Sidang perdana dokter Richard Lee, digelar di Pengadilan Negeri Tangerang. Dalam sidang perdana yang beragendakan pembacaan dakwaan tersebut, Jaksa Penuntut Umum (JPU) dari Kejaksaan Negeri Tangerang menjerat pemilik klinik kecantikan Athena ini dengan pasal berlapis terkait dugaan peredaran produk kesehatan ilegal.

Jaksa Penuntut Umum membeberkan dokter kecantikan itu diduga memproduksi serta mengedarkan produk kosmetik yang tidak memenuhi standar keamanan dan mutu yang ditetapkan oleh pihak berwenang.

"Telah memproduksi atau mengedarkan sediaan farmasi dan/atau alat kesehatan yang tidak memenuhi standar atau persyaratan keamanan, khasiat atau kemanfaatan, dan mutu sebagaimana dimaksud dalam Pasal 138 ayat 2 dan ayat 3," kata Jaksa Penuntut Umum saat membacakan surat dakwaan di ruang sidang Pengadilan Negeri Tangerang, Kamis (18/6/2026).

SCROLL TO CONTINUE WITH CONTENT

Dalam uraian dakwaannya, JPU menjelaskan Richard Lee diduga memerintahkan stafnya untuk melakukan modifikasi label pada beberapa produk kecantikan, seperti White Tomato dan DNA Salmon.
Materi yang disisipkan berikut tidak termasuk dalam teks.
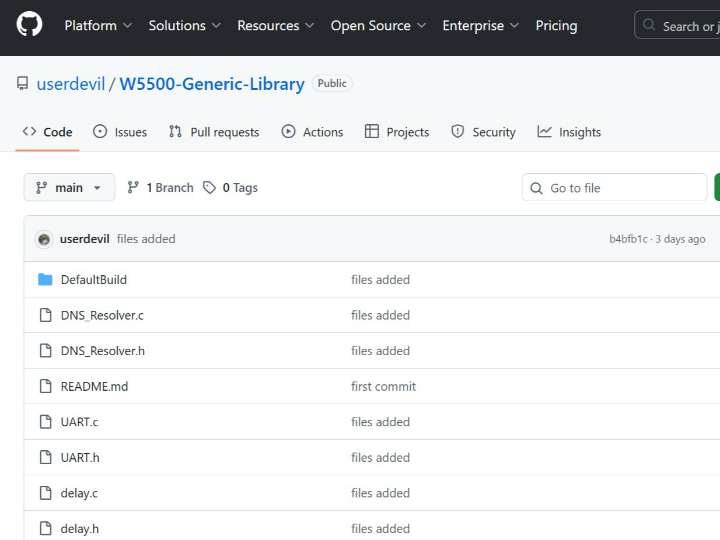
Task: Expand the Open Source header menu
Action: (378, 26)
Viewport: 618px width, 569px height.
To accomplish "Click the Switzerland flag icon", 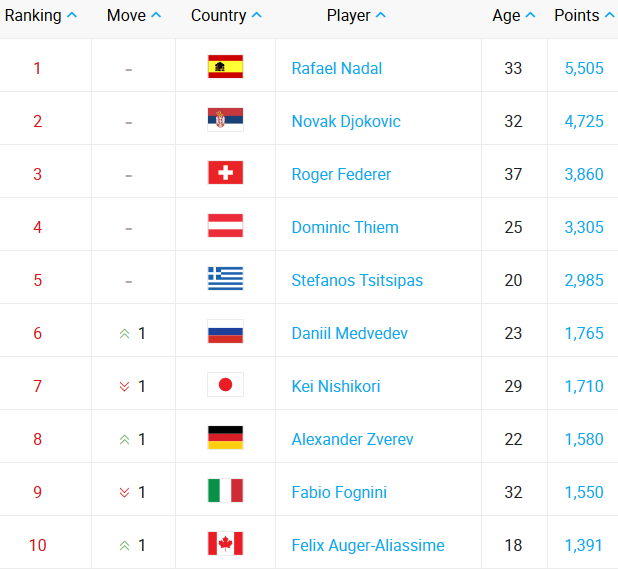I will pyautogui.click(x=225, y=174).
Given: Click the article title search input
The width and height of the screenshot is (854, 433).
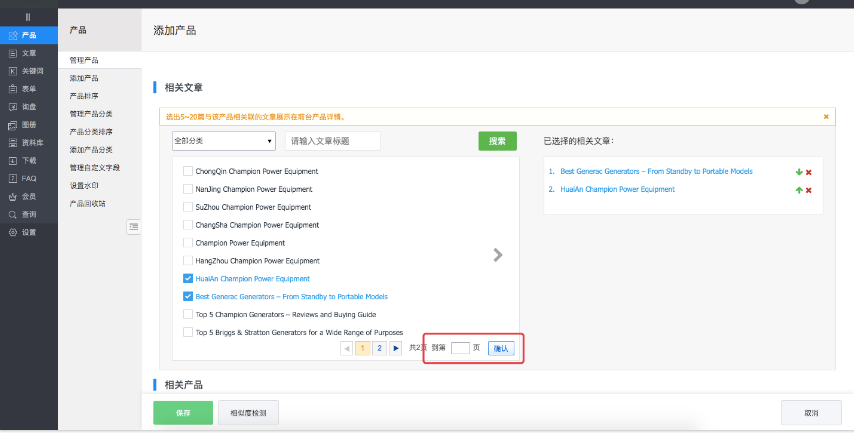Looking at the screenshot, I should (x=332, y=141).
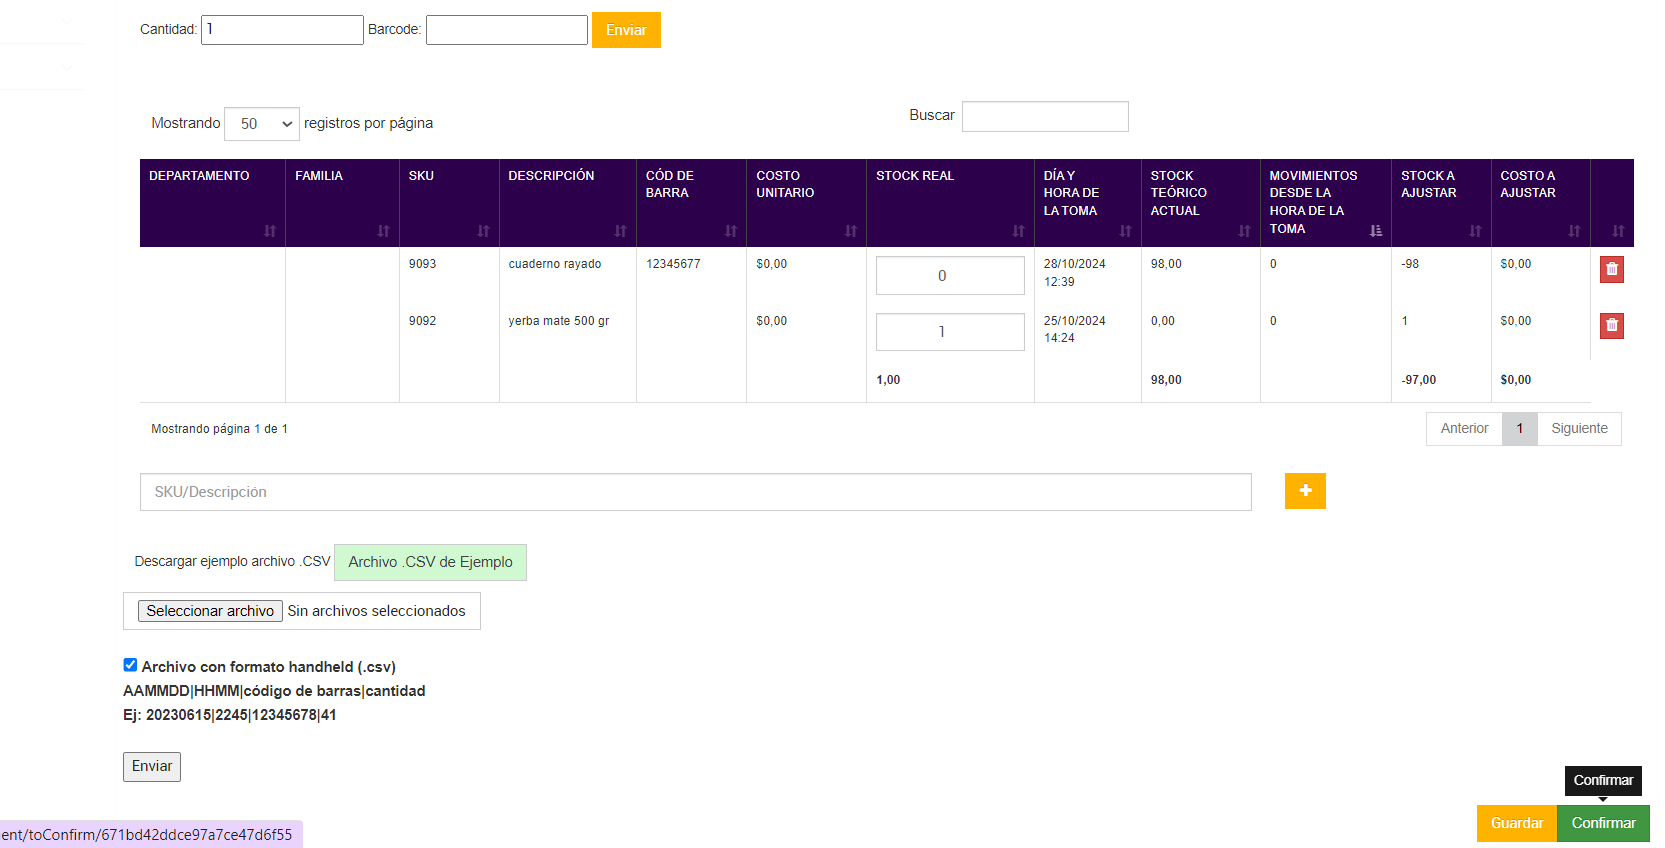The width and height of the screenshot is (1665, 848).
Task: Go to page 1 in pagination
Action: [1519, 429]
Hal ini menjadi masalah lantaran produk-produk tersebut menggunakan nomor notifikasi BPOM yang sebenarnya sudah dibatalkan atau tidak sesuai dengan peruntukannya.

ADVERTISEMENT

"Terdakwa Richard alias Dokter Richard Lee bin Herling memerintahkan saksi David Lee Thompson untuk menambahkan dan/atau merubah tulisan pada kemasan WT, Ripskin Superfisial Pink Aging dan RE.2 Pink The Secret of Inner Beauty and Health," beber Jaksa Penuntut Umum.

Salah satu poin krusial dalam dakwaan ini adalah perihal produk DNA Salmon yang dijual bebas di platform TikTok Shop milik terdakwa. Jaksa Penuntut Umum menyebut produk tersebut didaftarkan sebagai kosmetik luar, namun dalam pemasarannya justru diaplikasikan menggunakan alat suntik atau jarum, yang seharusnya masuk dalam kategori obat atau tindakan medis khusus.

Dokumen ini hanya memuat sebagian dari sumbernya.